EXERCISE BRIEF:
Count the lines below that contain "computer". Answer with the number alone.

(Collected data entries)
----
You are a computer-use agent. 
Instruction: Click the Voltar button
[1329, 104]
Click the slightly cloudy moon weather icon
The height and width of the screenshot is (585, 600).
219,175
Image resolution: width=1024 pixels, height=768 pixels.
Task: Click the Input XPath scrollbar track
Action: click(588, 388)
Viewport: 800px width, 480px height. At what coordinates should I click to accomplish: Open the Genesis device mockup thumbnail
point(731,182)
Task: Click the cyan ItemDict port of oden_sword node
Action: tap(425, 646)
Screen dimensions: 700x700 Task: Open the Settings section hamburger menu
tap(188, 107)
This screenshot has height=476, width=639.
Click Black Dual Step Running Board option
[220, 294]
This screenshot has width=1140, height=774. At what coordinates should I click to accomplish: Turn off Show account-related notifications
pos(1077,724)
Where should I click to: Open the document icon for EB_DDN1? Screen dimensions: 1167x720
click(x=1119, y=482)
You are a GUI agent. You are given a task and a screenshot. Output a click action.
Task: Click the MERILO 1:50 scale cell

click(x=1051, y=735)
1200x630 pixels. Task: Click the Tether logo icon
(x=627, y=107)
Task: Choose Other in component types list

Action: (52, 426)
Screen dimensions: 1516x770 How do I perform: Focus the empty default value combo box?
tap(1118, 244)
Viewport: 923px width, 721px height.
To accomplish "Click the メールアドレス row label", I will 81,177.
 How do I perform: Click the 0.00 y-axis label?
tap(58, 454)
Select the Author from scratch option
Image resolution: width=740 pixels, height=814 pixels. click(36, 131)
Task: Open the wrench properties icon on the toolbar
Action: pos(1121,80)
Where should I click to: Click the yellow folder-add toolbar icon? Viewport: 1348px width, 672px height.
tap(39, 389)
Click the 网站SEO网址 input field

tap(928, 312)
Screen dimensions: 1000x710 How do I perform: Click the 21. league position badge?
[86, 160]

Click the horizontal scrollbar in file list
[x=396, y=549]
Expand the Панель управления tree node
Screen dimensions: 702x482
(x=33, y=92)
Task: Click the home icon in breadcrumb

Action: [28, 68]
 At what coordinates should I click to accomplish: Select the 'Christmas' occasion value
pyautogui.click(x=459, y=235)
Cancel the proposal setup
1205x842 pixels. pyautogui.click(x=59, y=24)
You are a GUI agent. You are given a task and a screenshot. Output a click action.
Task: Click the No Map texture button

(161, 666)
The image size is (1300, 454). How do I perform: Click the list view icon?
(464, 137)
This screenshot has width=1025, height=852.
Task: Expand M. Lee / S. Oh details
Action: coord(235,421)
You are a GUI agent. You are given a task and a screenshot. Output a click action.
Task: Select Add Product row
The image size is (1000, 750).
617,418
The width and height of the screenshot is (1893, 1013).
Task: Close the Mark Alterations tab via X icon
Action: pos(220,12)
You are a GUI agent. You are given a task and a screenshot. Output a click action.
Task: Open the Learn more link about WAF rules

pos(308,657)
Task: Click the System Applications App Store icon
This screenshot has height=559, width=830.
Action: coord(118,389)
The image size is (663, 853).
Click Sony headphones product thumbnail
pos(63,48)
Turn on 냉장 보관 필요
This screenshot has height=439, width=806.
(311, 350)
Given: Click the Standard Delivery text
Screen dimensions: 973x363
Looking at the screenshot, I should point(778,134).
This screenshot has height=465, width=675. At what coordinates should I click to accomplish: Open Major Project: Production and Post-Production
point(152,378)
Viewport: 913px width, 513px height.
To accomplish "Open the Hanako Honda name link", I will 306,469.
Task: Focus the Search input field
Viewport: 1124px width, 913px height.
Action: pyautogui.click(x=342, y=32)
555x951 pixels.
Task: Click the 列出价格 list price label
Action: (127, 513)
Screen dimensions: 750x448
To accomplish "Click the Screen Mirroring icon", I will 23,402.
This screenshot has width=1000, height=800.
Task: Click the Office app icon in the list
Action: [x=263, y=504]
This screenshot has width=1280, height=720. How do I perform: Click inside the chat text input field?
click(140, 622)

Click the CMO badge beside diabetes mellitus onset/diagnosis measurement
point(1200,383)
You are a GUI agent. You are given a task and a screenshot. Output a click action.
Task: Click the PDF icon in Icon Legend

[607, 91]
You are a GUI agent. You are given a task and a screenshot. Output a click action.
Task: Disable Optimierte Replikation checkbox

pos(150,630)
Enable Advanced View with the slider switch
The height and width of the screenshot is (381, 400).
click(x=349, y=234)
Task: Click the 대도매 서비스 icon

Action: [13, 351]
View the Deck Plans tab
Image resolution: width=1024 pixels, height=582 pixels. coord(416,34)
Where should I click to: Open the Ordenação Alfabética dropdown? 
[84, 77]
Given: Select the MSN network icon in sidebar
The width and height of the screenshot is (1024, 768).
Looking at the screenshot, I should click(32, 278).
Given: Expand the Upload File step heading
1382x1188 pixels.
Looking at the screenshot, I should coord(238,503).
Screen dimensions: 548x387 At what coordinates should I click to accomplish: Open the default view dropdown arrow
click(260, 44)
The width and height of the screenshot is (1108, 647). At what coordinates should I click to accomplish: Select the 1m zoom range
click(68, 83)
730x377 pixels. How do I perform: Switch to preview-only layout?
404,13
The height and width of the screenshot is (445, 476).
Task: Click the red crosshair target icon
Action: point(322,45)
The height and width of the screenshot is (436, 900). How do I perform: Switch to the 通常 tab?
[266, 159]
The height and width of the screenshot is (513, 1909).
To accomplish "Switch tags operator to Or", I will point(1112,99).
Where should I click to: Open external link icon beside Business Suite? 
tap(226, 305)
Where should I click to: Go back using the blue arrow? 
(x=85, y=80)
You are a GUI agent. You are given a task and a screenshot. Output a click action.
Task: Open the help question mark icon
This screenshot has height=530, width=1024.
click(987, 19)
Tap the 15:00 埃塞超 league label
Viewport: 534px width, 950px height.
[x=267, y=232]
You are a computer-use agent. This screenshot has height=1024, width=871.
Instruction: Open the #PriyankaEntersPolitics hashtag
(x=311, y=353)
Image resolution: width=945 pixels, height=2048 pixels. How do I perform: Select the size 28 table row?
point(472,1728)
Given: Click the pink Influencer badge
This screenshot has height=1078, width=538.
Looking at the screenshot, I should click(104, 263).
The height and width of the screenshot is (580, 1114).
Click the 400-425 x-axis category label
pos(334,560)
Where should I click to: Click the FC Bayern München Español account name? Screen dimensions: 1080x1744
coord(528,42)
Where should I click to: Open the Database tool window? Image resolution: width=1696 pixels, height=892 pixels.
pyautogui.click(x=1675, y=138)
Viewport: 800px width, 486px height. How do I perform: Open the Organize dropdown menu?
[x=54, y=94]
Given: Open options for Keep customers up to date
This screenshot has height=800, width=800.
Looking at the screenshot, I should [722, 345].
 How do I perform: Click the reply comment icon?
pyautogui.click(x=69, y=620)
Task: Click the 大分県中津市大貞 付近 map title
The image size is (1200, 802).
----
WRITTEN RESPONSE:
2